Deuxième observation : aborder ce sujet sous l’angle du « passage de l’action politique armée à l’action politique pacifique » ne doit pas nous conduire à occulter les disparités entre les différents types d’action armée et les différents types d’action politique pacifique. Par soucis de se départir de tout jugement de valeur, les sciences politiques ont tendance à ne faire aucune distinction entre une arme et une autre. Or certaines prises d’armes n’auraient pas dû avoir lieu car elles n’étaient pas émancipatrices, elles ne défendaient pas une cause juste – au sens contemporain du mot justice qui recoupe (dans des agencements différents selon les idéologies) les éléments de liberté et d’égalité entre les hommes. J’entends par là une égalité en termes de valeur humaine et devant la loi, et non une égalité synonyme d’uniformité. Je désigne ici tout particulièrement les mouvements armés qui prétendent dicter par la force un certain mode de vie aux gens, ou leur imposer une certaine idéologie – laïque ou religieuse – et l’architecture sociale qu’elle sous-tend. Mais certaines armes ont, elles, été brandies dans le cadre d’une lutte de libération nationale contre la colonisation, ou parce que l’oppression empêchait toute possibilité d’action politique pacifique. Ce dernier cas de figure n’exclut cependant pas de possibles dérives conduisant à l’adoption d’idéologies totalitaires et de procédés susceptibles de dévoyer la lutte et de corrompre la justesse de sa cause. Nous ne devons pas confondre les défenseurs d’une juste cause et « les gentils » (the good guys). De même, il ne faut pas partir du principe que les représentants de l’autorité persécutrice, qu’il s’agisse d’un État colonial ou d’un régime despotique, sont « les méchants » (the bad guys).

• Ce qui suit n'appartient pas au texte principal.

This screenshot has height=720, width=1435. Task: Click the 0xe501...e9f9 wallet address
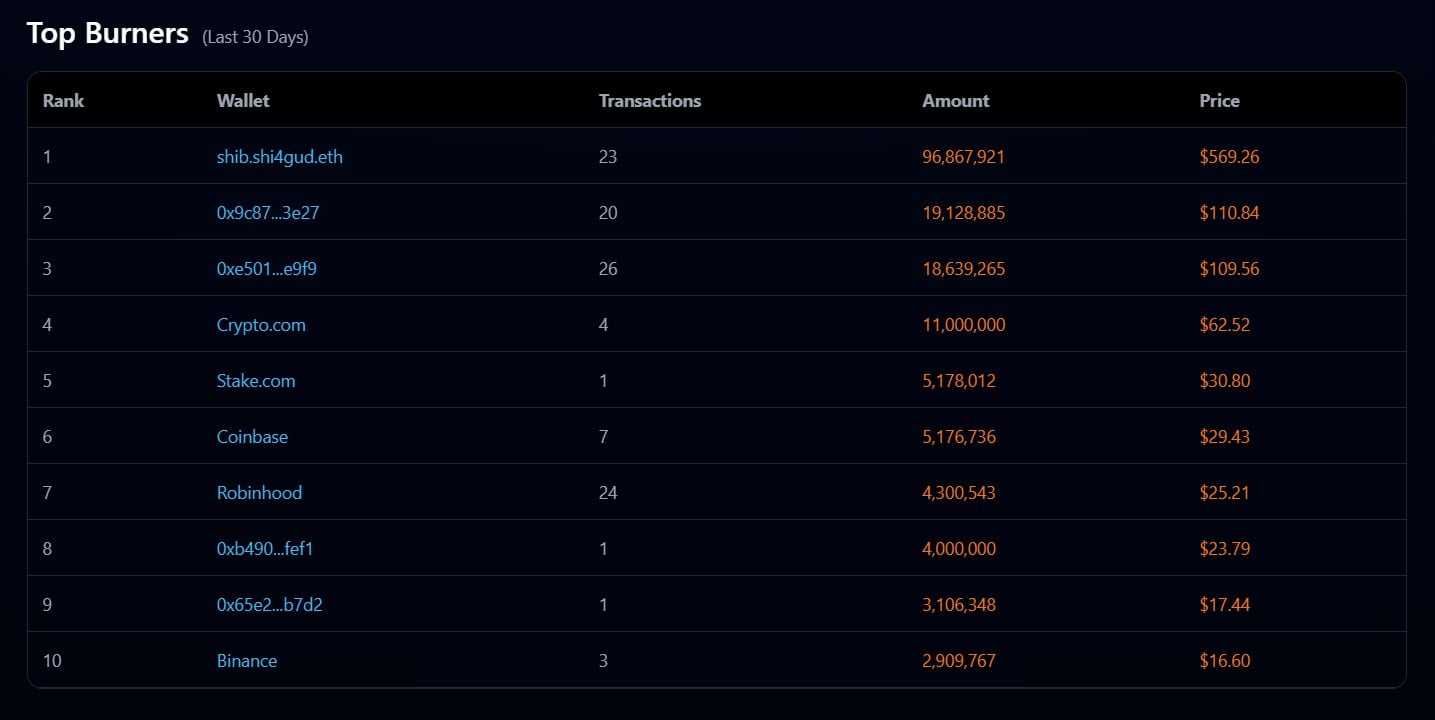pos(266,269)
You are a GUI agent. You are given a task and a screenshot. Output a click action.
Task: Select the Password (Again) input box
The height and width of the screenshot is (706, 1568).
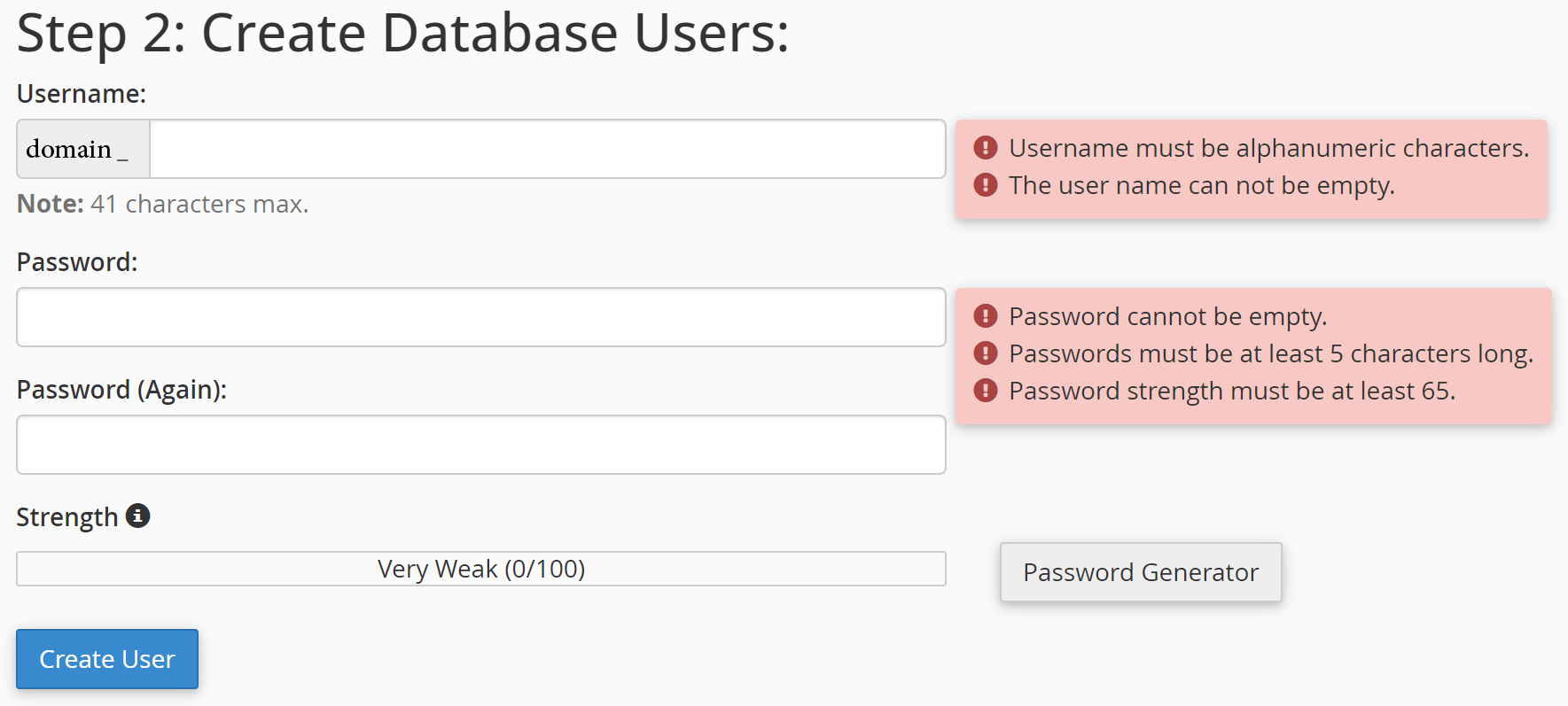(480, 445)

Un conflit armé n’est pas une guerre entre les gentils et les méchants d’un film hollywoodien. De cet amalgame procèdent un relativisme moral et une dualité normative qui nous mènent à tolérer les crimes commis par les uns, là où l’on condamne ceux commis par les autres. Cela dit, il existe assurément en ce monde des causes justes. Et ces dernières sont portées par des individus susceptibles, comme tout un chacun, d’embrasser des idées qui corrompent la justesse de leur cause et de commettre des actes odieux qui entachent cette dernière. L’idée qu’une cause juste est nécessairement portée par des êtres justes est un idéal-type vers lequel sont censés tendre les hommes, mais qui ne se vérifie que rarement dans la réalité.
Troisième observation : la recherche sur la transition vers la paix est téléologique en ce qu’elle a pour finalité l’avènement de la paix – comme c’est le cas de toutes les branches des sciences politiques comparées qui y concourent. Ceux qui s’intéressent à ce thème ont beau se défendre de toute partialité, ils sont la plupart du temps favorables à la finalité de la transition qu’ils théorisent à l’aide des outils de la sociologie. Par exemple, ceux dont les recherches portent sur la transition démocratique publient dans des revues scientifiques des travaux qui, par essence, sont acquis à la démocratie et s’articulent au discours démocratique. De la même manière, celui qui travaille sur la transition vers l’action politique pacifique, qui examine les moyens de la consolider avec les outils des sciences politiques comparées et des études sécuritaires, souhaite activement cette transition. Ce noble objectif ne diminue en rien l’objectivité scientifique de ces travaux, qui ne rime pas nécessairement avec neutralité. La sociologie n’exige pas la neutralité, mais bien l’objectivité autant que faire se peut. Les chercheurs étudient les différents facteurs qui déclenchent un processus de transition : une défaite militaire, l’épuisement d’un terreau social que la guerre a rendu exsangue ou une situation de paralysie qui finit par rendre possible l’acceptation de la réalité politique par des ajustements de forme et de fond. Il peut aussi advenir par simple amnistie des actes jugés répréhensibles commis par l’organisation armée, par suite d’une victoire militaire portant l’organisation armée au pouvoir, ou encore d’une réforme politique qui permet d’intégrer les mouvements armés au régime devenu davantage pluraliste – ce qui suppose une certaine flexibilité politique de la part de ce dernier, mais aussi une flexibilité idéologique de la part de l’organisation armée.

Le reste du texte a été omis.